Dans la prise de position forte de Julia de Funès, il y a peu d’humilité philosophique de se défier soi-même dans ses affirmations. À mon avis, je l’avoue, pas très humble aussi, un défaut d’approche intellectuelle. Il faut oser se contredire.
La prise de position est superbe (en latin, les superbes, sont les orgueilleux) et la posture de Julia de Funès est orgueilleuse. En dehors d’une approche philosophique académique, il ne pourrait avoir une libération personnelle. On appelle cela un argument d’autorité.
Puisque j’ai des références, nombreuses, de grands philosophes – qu’elle cite à foison – j’ai donc raison. En plus, j’ai un parcours académique qui légitime ce que je proclame, dit-elle. En philosophie, comme en théologie, l’argument d’autorité est finalement faible. Il s’impose par un savoir que les auditeurs n’auraient pas. Sans démonstration précise.
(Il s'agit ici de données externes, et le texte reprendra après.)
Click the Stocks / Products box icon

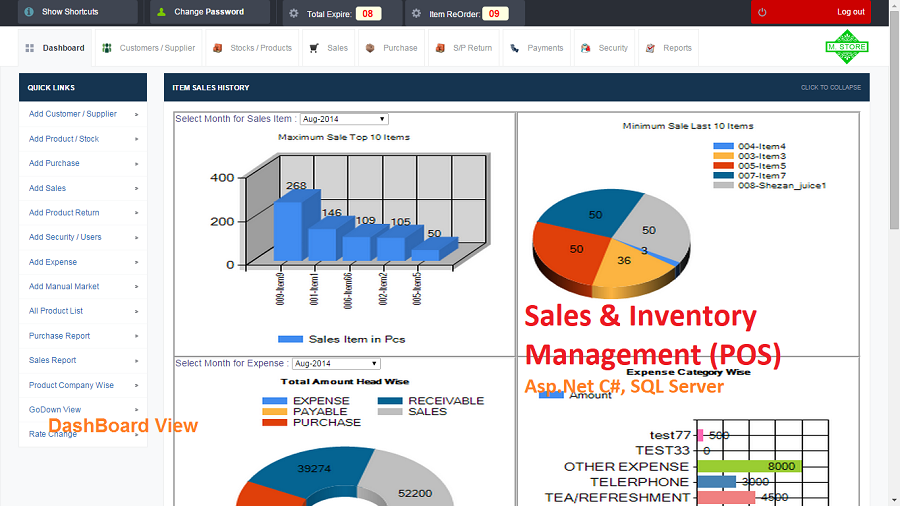click(x=217, y=48)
Il eût fallu d’abord aborder la signification de la personne au sujet du développement personnel. Prosopon en grec signifie face, visage, masque, figure de théâtre ou personnage. Le développement personnel est-il une façon de faire face, de démasquer, de déjouer le théâtre du monde au travail et de démonter sa mise en scène? L’intelligence philosophique est-elle habilitée à masquer ou à démasquer?
Arthur Schopenhauer, solitaire assumé, notre référence à tous en matière de connaissance philosophique personnelle, mangeait à son club en payant deux repas pour être tout seul... Se connaître soi-même sans vis-à-vis. Un coaching sans coach. Encore faut-il être assez instruit pour savoir quoi lire.
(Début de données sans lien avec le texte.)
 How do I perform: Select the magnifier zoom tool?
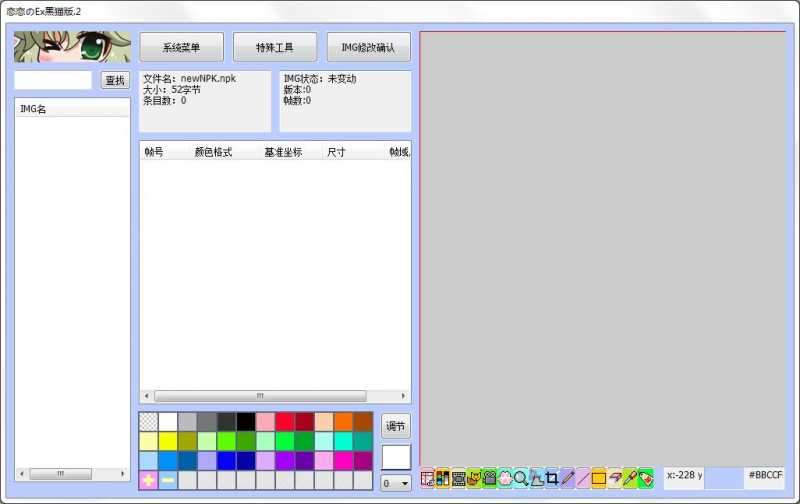521,478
Dans la même veine, Emmanuel Levinas, dont j’ai suivi les cours pendant quelques années à Fribourg, martèle que l’autre est autre. Nous ne sommes pas des mêmes. Donc, avec raison, Julia de Funès, proclame que nous ne pouvons pas appliquer des mêmes méthodes pour les mêmes personnes.
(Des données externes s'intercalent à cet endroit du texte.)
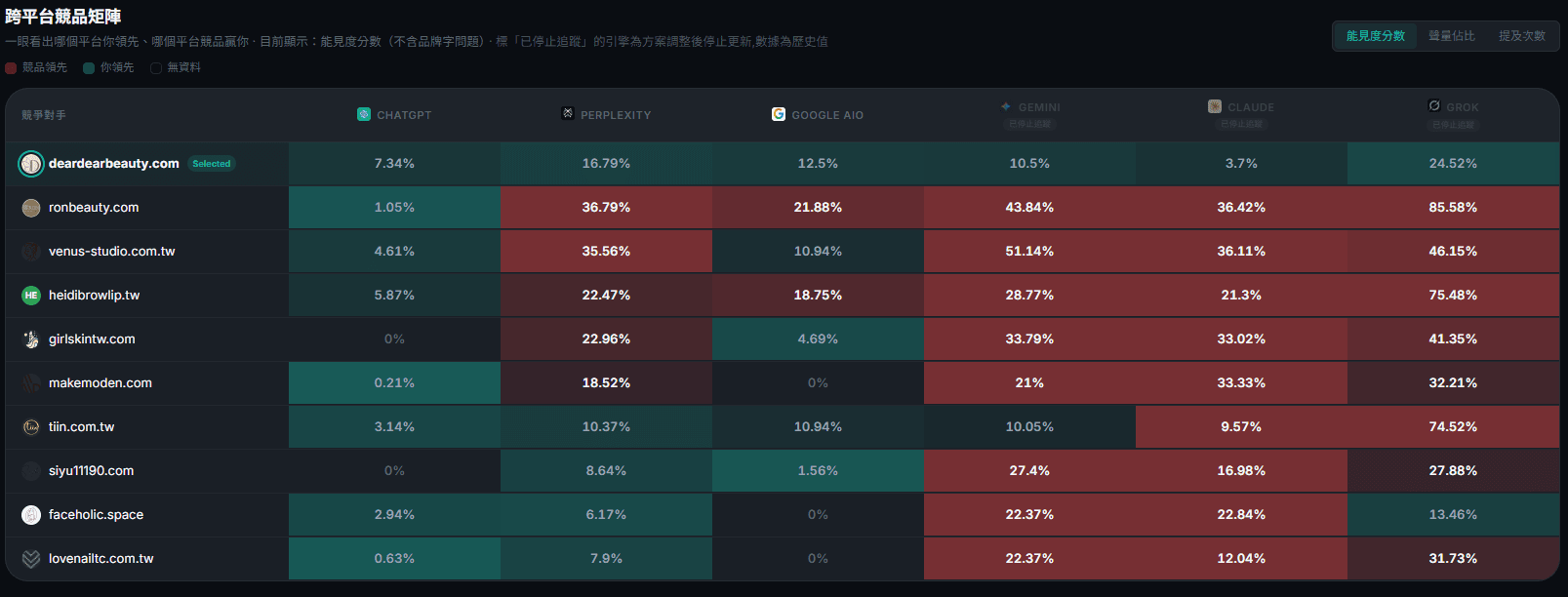Click the 競爭對手 column header
The width and height of the screenshot is (1568, 597).
click(44, 115)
Peut-être, a-t-elle oublié de reconnaître, avec Levinas, que chaque personne a un visage et que celle-ci a besoin d’un vis-à-vis pour exister et ne plus jouer un rôle. Se faire reconnaître. Nous avons besoin d’une personne partenaire pour grandir.
Certes le coaching serait de l’homéopathie, mais la médecine philosophique haut de gamme doit-elle être prescrite à tous coups? Avec tous les effets secondaires connus: absence d’éthique politique notamment et dérapages sociologiques répétitifs.
Malgré les réticences de Julia de Funès, je persiste à proposer que l’accompagnement consiste à conférer l’amitié de dire sa vérité à autrui. Vérité non définitive (Wahrheit), mais vérité en chemin (Wahrnehmung), prise de vérité (lire sur ce point Hans Georg von Gadamer: Wahrheit und Methode). Méthode, hodos, le chemin que l’on prend.
Il y a une légitimité non philosophique de libérer une personne en la provoquant pour qu’elle cherche sa vraie voix/voie quel que soit le degré académique de l’interlocuteur(trice).
L’amitié de l’accompagnement se retrouve dans cette citation d’une lettre de René Char à Albert Camus (que je cite de mémoire): «Deux hirondelles tantôt silencieuses, tantôt loquaces, se partageant l’infini du ciel et le même auvent».
En conclusion, citons Blaise Pascal: «Se moquer de la philosophie, c’est vraiment philosopher.»
(1) Cet article est un rebond au portrait de Julia de Funès: La grande magouille, publié dans l’édition d’avril-mai d’HR Today, pp. 12-15. Article rédigé à l’occasion de la parution du livre de Julia de Funès: Développement (im)personnel, éd. L’Observatoire, 2019, 160 pages.